THE PROBLEM: Your job is to report every line of the entries that has "with".
____
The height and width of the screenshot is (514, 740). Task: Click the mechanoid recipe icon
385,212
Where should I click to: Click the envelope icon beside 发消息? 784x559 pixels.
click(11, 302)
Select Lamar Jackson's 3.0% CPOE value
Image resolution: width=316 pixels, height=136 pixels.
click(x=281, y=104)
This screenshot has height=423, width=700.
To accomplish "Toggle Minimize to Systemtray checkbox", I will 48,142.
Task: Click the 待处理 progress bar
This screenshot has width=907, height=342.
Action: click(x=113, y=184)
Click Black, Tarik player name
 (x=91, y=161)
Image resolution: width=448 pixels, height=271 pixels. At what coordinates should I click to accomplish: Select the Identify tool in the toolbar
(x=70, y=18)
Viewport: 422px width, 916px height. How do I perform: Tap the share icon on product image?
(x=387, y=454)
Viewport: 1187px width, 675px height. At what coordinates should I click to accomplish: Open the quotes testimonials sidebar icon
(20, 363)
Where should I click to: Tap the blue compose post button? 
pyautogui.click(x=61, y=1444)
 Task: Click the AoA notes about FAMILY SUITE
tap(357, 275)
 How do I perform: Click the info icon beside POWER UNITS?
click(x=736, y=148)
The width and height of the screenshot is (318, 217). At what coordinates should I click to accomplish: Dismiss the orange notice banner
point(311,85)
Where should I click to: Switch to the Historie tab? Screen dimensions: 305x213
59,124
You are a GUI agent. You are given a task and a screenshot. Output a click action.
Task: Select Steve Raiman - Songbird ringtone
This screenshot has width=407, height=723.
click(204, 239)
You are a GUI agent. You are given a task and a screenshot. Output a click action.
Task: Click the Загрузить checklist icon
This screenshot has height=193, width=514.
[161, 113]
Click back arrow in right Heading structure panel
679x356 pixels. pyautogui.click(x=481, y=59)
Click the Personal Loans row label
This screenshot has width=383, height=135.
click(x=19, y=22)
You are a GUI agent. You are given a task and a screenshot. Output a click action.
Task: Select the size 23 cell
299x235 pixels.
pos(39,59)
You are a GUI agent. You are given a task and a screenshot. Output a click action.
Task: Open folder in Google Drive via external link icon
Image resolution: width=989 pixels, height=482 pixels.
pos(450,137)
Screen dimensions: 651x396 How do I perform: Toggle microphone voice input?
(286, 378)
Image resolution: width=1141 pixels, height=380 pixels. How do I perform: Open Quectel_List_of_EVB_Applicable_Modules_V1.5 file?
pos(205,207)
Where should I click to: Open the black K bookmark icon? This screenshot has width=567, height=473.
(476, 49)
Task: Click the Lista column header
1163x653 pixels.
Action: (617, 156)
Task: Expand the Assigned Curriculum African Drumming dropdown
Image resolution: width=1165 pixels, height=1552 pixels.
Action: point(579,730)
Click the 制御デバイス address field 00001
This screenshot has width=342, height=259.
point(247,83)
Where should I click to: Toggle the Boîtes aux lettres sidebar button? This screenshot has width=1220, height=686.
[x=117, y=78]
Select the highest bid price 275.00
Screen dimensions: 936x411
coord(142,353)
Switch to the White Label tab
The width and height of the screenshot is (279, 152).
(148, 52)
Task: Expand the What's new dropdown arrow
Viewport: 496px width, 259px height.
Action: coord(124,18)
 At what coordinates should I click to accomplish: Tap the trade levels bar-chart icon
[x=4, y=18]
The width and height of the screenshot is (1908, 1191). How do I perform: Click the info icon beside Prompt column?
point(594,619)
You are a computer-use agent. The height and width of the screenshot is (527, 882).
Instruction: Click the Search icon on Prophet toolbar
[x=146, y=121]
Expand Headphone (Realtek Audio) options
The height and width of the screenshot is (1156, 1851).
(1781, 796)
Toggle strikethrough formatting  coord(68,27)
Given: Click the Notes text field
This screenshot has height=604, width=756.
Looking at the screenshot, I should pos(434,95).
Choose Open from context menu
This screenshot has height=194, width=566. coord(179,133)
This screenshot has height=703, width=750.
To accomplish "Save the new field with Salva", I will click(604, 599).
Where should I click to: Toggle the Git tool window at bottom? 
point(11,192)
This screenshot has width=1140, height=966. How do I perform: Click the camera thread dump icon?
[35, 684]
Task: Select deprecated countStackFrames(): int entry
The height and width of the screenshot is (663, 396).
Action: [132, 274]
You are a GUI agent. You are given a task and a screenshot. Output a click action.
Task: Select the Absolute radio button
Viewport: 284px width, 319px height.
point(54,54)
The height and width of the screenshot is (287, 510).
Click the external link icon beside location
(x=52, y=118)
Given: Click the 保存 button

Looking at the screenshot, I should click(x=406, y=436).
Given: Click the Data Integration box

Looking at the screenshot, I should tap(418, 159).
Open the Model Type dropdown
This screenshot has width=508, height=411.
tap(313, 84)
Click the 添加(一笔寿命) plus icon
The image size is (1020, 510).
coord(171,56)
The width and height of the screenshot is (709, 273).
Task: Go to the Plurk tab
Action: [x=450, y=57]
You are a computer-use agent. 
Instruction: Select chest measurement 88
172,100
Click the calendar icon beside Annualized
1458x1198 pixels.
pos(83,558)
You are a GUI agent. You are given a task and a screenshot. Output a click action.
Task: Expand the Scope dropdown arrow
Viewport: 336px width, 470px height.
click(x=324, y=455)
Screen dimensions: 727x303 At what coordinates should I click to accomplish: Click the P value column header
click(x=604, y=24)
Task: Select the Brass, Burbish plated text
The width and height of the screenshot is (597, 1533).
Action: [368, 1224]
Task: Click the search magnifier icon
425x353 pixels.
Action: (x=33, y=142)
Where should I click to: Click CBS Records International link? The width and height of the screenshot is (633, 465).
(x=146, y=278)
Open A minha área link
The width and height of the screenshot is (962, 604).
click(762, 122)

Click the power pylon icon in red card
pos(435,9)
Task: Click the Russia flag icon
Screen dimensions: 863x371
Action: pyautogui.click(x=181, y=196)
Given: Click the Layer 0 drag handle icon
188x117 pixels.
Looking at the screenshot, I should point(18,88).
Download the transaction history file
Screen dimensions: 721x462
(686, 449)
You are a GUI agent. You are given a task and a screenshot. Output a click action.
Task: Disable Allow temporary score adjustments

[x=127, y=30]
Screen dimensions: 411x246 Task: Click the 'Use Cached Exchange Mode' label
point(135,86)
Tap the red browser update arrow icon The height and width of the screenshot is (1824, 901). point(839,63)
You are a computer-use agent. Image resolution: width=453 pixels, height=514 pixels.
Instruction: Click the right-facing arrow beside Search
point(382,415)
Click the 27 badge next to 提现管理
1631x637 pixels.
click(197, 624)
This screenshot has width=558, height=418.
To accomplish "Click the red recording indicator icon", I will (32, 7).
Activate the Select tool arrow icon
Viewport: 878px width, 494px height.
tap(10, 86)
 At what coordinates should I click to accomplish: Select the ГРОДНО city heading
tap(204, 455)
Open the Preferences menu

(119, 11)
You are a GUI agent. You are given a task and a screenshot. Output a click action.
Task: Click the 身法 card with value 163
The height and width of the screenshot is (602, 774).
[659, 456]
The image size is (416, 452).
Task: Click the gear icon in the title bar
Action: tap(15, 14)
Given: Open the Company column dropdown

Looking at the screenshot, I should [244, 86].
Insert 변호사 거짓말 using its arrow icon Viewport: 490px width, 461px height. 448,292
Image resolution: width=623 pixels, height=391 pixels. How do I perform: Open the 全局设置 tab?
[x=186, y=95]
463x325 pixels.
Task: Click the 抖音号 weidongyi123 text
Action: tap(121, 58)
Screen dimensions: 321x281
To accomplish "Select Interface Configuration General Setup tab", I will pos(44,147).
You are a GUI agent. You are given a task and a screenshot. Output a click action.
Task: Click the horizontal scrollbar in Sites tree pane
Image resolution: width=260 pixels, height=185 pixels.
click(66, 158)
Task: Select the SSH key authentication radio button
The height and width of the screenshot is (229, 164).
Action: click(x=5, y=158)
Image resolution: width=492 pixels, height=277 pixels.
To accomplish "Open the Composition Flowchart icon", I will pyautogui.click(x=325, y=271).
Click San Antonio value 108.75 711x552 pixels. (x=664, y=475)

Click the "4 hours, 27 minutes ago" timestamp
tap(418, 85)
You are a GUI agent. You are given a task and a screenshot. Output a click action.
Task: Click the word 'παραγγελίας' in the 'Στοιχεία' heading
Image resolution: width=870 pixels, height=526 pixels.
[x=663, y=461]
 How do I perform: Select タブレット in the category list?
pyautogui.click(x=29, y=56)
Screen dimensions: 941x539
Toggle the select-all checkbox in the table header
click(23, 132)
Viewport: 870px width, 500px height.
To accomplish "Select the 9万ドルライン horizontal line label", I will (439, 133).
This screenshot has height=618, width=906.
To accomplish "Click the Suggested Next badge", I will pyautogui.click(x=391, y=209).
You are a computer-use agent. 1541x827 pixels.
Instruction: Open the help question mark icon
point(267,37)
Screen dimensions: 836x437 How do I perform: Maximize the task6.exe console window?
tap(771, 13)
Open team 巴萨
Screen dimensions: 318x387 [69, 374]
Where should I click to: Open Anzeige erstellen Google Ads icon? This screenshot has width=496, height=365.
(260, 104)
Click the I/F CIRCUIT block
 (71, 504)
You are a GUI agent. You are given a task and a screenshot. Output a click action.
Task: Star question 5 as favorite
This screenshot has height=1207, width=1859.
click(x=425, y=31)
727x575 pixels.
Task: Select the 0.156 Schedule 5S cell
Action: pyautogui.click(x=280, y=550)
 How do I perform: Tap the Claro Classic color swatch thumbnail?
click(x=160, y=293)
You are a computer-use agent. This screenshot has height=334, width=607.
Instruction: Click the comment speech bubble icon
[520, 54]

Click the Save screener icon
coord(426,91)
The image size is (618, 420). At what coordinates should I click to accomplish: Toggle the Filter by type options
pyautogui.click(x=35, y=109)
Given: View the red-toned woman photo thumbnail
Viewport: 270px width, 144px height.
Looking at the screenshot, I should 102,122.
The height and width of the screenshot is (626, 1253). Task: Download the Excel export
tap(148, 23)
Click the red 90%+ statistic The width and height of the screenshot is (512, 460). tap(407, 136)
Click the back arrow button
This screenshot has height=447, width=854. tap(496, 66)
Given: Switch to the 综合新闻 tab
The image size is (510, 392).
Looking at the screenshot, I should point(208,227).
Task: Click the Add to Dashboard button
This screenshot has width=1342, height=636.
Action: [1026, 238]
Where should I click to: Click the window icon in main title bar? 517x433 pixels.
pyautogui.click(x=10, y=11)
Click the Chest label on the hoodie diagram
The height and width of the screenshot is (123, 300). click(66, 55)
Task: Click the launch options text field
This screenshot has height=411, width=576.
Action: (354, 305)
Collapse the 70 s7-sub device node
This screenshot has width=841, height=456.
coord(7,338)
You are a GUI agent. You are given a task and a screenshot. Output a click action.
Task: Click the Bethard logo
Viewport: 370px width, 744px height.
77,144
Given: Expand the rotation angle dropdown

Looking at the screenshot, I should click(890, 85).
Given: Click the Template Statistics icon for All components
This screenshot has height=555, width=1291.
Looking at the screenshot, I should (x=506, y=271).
____
RESPONSE BOX:
To accomplish "Save the new field with Salva", I will click(604, 599).
Task: Click the 身法 card with value 163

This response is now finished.